§ **Problem**: Establish how many lines in the material include the string "entry" and report it as a lone number.

§ **Extracted records**:

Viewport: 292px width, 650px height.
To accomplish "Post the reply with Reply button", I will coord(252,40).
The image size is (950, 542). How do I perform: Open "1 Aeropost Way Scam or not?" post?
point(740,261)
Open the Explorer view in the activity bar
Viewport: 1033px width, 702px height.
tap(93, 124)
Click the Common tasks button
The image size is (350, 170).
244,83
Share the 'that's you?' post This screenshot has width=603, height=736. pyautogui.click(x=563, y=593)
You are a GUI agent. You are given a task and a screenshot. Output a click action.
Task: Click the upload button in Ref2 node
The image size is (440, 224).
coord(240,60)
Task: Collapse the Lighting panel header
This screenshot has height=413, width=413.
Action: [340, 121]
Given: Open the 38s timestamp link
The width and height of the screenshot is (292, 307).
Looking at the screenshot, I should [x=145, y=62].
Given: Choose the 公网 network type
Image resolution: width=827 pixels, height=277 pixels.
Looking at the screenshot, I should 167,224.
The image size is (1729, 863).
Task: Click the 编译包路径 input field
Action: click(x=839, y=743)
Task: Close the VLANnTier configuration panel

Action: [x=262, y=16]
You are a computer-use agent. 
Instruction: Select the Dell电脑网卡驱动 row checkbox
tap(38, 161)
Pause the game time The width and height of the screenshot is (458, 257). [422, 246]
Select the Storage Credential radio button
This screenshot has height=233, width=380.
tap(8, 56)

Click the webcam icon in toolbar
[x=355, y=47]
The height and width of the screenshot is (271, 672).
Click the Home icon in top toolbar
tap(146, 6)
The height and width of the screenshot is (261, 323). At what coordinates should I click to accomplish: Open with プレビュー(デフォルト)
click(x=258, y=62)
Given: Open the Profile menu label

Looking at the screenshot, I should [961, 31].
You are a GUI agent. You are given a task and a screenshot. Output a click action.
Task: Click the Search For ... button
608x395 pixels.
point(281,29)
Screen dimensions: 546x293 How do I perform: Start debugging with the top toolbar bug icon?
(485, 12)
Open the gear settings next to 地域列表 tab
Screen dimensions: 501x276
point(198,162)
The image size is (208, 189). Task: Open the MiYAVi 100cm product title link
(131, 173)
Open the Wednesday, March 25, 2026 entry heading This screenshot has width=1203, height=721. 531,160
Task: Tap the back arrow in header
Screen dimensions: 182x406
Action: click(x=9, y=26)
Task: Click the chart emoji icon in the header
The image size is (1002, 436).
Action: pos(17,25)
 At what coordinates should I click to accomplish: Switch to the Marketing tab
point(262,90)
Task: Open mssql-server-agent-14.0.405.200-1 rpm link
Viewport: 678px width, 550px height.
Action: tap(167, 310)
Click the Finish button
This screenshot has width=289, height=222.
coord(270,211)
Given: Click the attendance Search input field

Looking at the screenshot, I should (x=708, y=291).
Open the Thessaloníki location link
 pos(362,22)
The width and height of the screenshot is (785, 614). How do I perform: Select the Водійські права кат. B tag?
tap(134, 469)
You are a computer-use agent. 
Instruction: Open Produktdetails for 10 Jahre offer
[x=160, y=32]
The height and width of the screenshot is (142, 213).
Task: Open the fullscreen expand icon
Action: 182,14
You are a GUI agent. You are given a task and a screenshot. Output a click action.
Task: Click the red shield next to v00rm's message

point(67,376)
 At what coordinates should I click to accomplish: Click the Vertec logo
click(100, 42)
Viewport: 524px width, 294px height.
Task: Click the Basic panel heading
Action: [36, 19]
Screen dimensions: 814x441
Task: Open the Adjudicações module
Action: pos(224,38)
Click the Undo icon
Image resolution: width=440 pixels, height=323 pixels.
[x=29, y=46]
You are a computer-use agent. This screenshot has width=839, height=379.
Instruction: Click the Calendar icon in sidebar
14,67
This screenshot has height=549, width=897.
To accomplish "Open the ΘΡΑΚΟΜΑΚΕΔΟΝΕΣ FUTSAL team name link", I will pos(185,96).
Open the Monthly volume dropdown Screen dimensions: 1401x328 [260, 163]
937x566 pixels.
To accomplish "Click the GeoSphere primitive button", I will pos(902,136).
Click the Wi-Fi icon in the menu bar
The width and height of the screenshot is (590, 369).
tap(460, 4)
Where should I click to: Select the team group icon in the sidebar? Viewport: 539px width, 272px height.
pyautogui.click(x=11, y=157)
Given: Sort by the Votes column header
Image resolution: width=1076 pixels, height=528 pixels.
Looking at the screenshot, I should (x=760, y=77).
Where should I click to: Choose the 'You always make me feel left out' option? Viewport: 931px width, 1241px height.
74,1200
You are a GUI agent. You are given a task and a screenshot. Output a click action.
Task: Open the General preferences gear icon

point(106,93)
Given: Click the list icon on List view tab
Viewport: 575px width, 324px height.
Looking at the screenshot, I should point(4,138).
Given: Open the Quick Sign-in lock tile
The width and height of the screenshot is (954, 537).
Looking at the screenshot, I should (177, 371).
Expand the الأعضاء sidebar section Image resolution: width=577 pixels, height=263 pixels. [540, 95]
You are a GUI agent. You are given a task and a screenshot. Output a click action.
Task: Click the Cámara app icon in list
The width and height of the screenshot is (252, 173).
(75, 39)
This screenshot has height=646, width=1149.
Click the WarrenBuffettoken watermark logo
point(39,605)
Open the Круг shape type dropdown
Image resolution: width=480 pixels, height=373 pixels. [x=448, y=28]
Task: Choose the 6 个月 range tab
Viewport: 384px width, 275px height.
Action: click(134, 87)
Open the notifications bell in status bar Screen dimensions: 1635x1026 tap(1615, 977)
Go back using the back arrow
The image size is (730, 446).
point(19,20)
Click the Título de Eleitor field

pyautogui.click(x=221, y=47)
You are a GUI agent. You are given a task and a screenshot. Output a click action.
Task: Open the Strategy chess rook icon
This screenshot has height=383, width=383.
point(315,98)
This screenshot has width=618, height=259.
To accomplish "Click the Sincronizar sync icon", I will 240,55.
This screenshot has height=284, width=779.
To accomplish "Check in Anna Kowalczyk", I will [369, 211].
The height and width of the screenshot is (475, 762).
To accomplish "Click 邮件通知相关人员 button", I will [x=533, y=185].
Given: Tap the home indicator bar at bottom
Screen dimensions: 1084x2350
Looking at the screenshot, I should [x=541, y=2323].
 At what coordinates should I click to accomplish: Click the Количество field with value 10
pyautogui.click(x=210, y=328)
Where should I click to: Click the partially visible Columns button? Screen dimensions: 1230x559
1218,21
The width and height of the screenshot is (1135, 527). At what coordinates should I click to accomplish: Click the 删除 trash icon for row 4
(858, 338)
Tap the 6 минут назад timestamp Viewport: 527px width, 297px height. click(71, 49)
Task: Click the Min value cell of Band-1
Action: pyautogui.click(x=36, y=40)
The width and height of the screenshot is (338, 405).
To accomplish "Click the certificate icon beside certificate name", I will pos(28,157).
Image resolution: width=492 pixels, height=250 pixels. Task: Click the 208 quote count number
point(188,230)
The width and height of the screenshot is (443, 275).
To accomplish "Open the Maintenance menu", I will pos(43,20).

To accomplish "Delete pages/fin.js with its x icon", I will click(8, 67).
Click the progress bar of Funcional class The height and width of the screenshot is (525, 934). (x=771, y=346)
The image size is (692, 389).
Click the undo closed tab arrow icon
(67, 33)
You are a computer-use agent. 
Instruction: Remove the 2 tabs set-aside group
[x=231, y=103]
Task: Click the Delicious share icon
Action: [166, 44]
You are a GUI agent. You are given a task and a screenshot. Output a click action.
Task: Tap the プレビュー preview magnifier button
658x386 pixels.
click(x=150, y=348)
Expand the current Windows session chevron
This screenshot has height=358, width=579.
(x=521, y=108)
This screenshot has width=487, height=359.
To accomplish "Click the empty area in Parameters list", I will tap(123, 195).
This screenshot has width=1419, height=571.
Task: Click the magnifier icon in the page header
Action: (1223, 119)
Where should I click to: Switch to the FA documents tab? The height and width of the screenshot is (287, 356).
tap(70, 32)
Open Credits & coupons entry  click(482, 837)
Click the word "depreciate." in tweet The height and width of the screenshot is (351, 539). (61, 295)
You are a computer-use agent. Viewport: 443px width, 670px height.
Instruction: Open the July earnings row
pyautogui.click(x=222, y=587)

§ **Task solution**: 2